Гоша почувствовал недоброе. Бросив смятый цветок, он сделал несколько шагов от охранников поля.

– Греби сюда! – рявкнул второй здоровяк и потянул с плеча автомат.

– Спокойнее, Гапон, спокойнее, – сказал его товарищ. – Не пали, шума много будет. Ну, ты сам посмотри, куда этот хиляк денется?

И тогда Гоша побежал. Сзади заулюлюкали, затопали, но Минин не оглядывался, он точно знал, оглянется – пропадет.

И успел.

Схватился за обрез картины, выпрыгнул в мастерскую с трясущимися руками, пересохшим ртом и безумным взглядом:

– А если и здесь найдут?

Торопливо перевернул картину рисунком к стене. Пусть отражается! Не станут же они себе лбы о бетон расшибать!

Коньяка в бутылке оставалось немного, хватило всего на глоток, но и этого было достаточно, чтобы прийти в себя. Через некоторое время Гоша уже улыбался, мысленно прикидывая открывающиеся перспективы. Надо было только очень сильно захотеть. И быть осторожным.

Глава 2

Домой Гоша Минин ходил неохотно.

Была бы его воля, он так бы и жил в мастерской. А что там делать, в пустой квартире? После того как умерла мать, квартира вообще казалась Гоше чужой. И жрать дома постоянно нечего было. Откроешь холодильник, почешешь темя и пойдешь на кухню пить чай без сахара. Но сейчас он был при деньгах, два пейзажа выгодно продал, поэтому накупил в магазине всяких вкусностей, едва ручки у кулька не отрывались, и пошел через сквер домой – так ближе. В почтовом ящике лежала открытка от устроителей какой-то выставки в Саратове. Гоше предлагали выставить свои работы, но это значило, что провоз картин пришлось бы оплачивать из своего кармана и охрану их обеспечивать тоже. Поэтому Минин только поглазел на цветную картинку, порадовался за родную российскую полиграфию, которая стала работать на порядок выше, чем в прежние времена, и сунуть открытку в кулек. В лифте как всегда пол чернел от шелухи семечек, кнопка седьмого этажа была оплавленной, а на стене шкодливая рука изобразила лозунг: «Да здравствуют скинхеды всех стран и народов!», а под лозунгом чернел невнятный рисунок: не то скины занимались любовью стоя, не то они пытались построиться в одну шеренгу и теперь выясняли, кто из них выше.

В двери белела записка.

Оказывается, еще вчера приходил Соломон Георгиевич Гоц, которому Минин вот уже полгода должен был пятьсот баксов. Соломон Георгиевич в самых учтивых выражениях, имеющихся в его родном языке (в переводе, разумеется!), укорял Гошу в забывчивости и недержании слова, а в P.S. простыми русскими словами объяснял, что он сделает, если Гоша не отдаст долг до конца недели. От этого записка Гоца напоминала знаменитое письмо запорожских казаков турецкому султану, но в отличие от них Соломон Георгиевич не шутил: он, если чего и обещал, всегда выполнял в указанные им сроки и со всей добросовестностью.

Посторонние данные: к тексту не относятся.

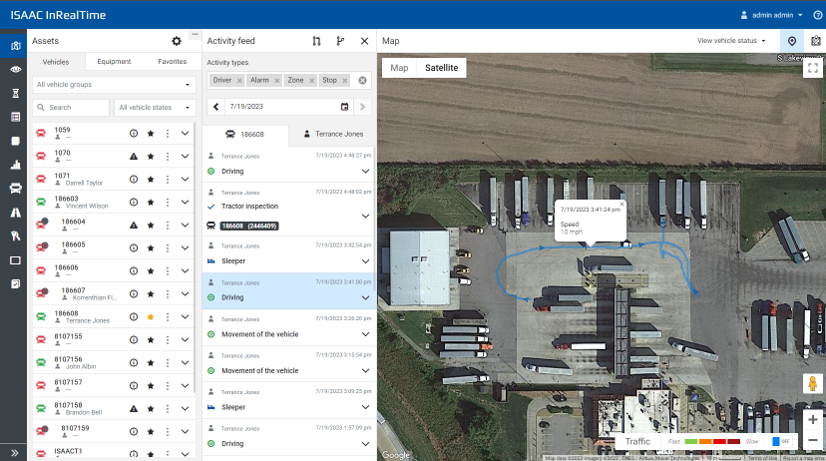Viewport: 826px width, 461px height.
Task: Switch the map to Satellite view
Action: coord(441,68)
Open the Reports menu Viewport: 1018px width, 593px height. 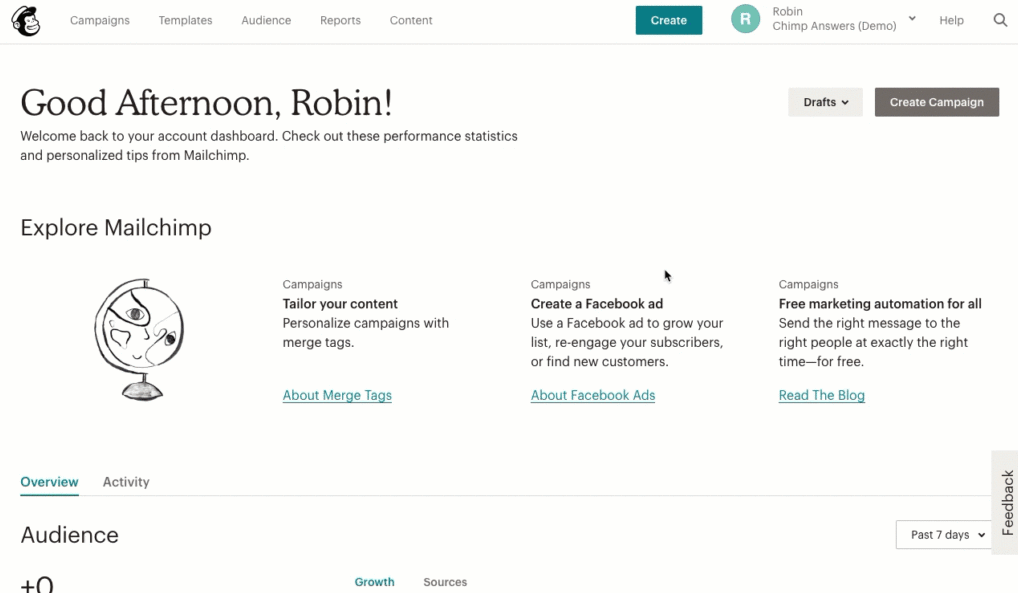[340, 20]
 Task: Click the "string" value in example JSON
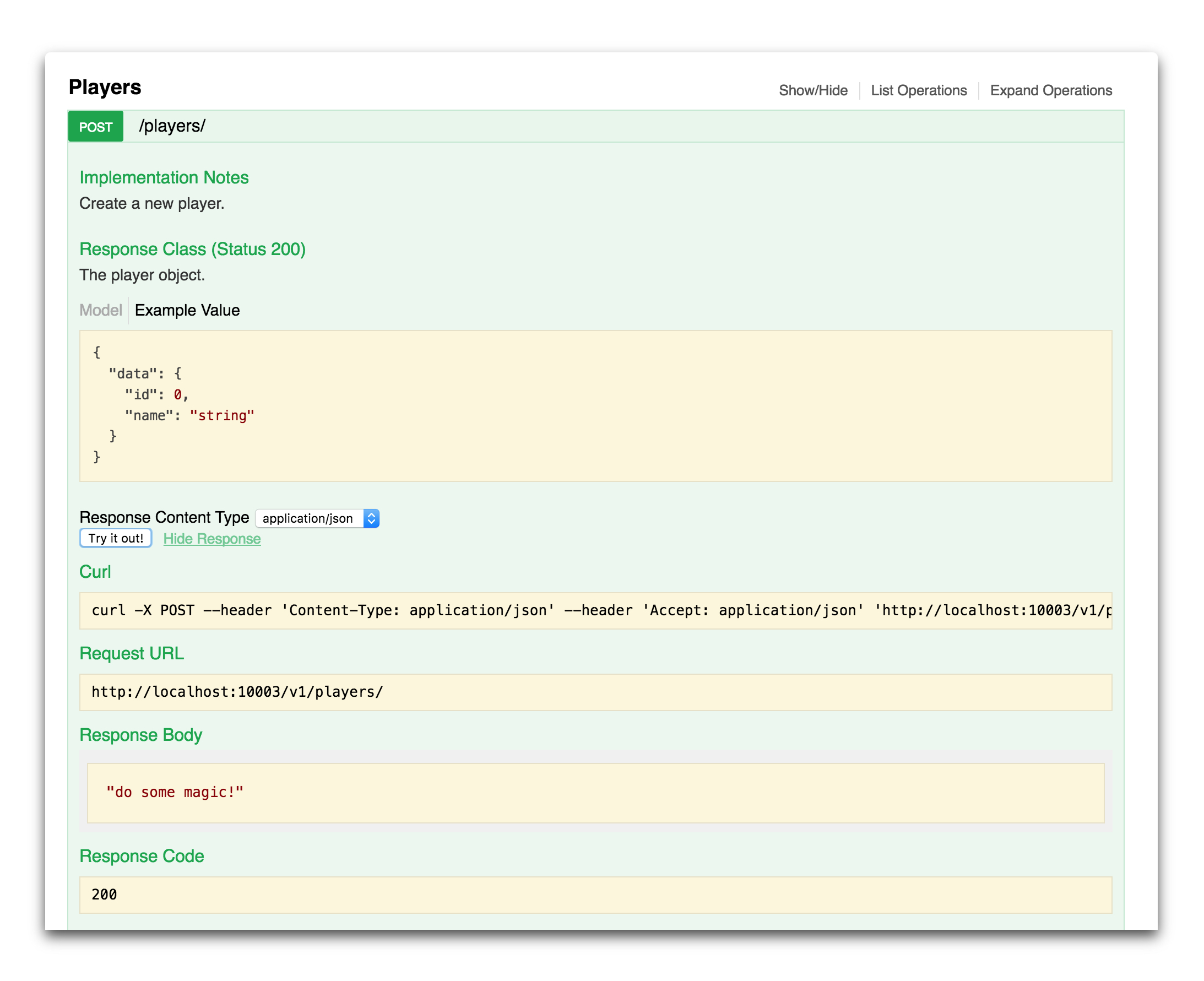(222, 416)
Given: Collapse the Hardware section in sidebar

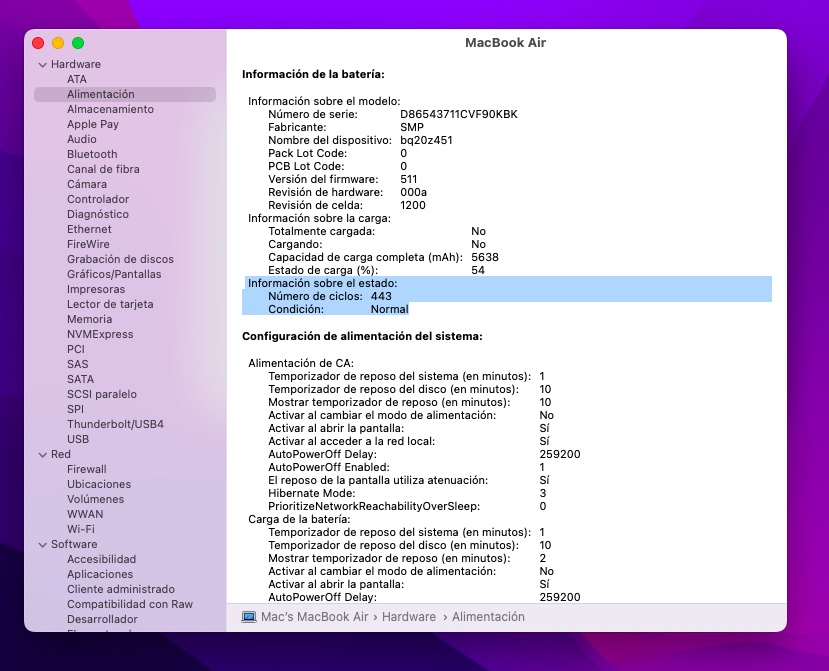Looking at the screenshot, I should (42, 64).
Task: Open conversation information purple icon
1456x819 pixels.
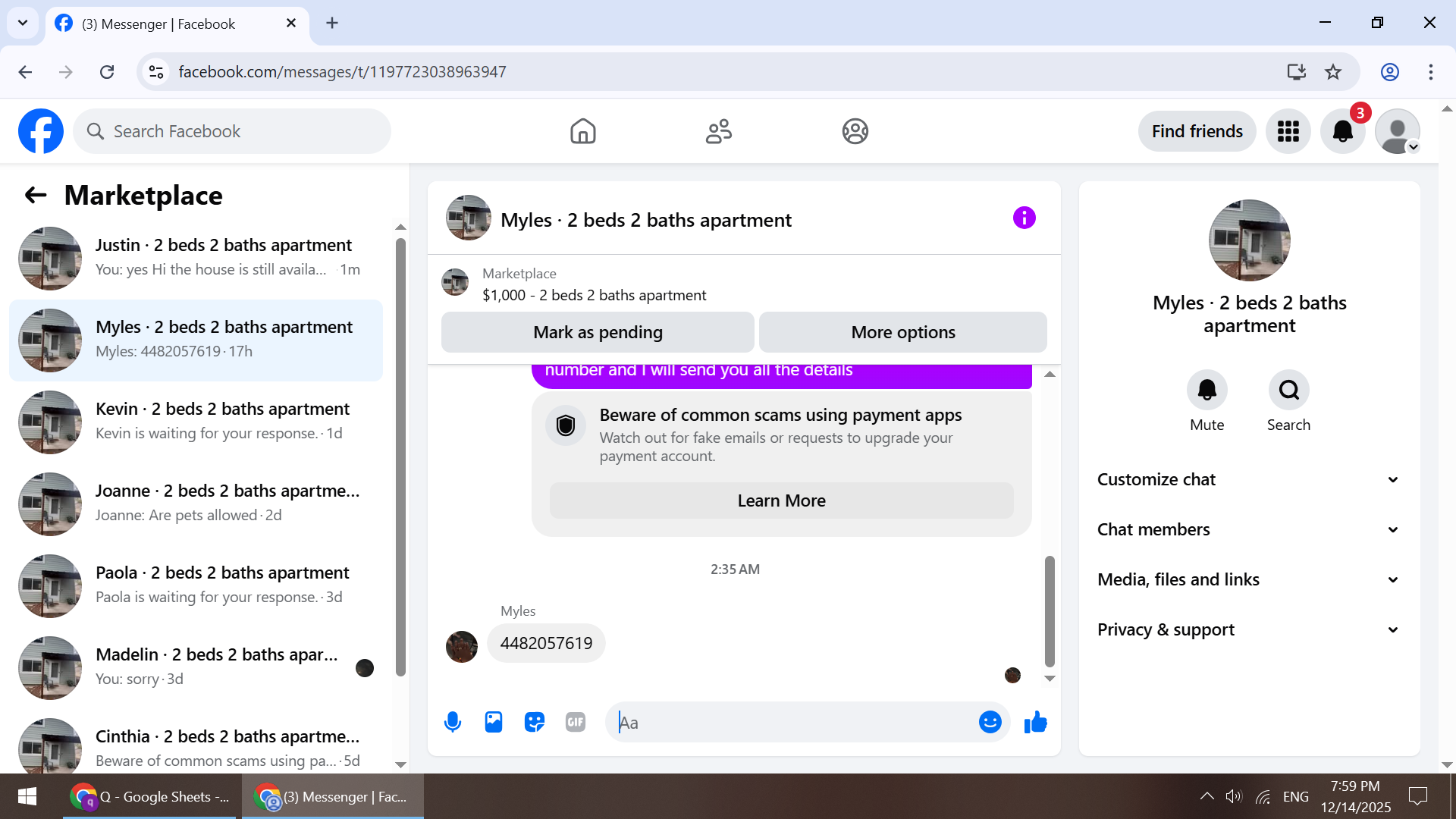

Гоша вошел в пустой гулкий коридор, ремонтом которого он мечтал заняться вот уже третий год, прошел на кухню, поставил кулек на стол, включил стоящий на холодильнике портативный телевизор.

Показывали новости.

Ничего особенного не случилось, только в Москве какие-то художники устроили антирелигиозную выставку: ну, там, Мария Магдалина с Иисусом, опять же Христос с бичом в руках изгоняет торгашей из храма, распятие с Адольфом Гитлером, а рядом такое же – но с распятым Сталиным, и другие штучки в том же духе. Верующие, конечно, возмутились, их инициативная группа пришла на выставку и пронесла несколько ведер краски, начали все обливать краской, художники вступились за свои творения. В общем, славная получилась заварушка, кому-то в ней проломили голову, еще одному сломали руку сразу в трех местах, милиция, разумеется, вмешалась, отчего количество пострадавших сразу удвоилось. После этого Минин почему-то сразу вспомнил угрозы Соломона Георгиевича и пошел в коридор, чтобы позвонить ему по телефону.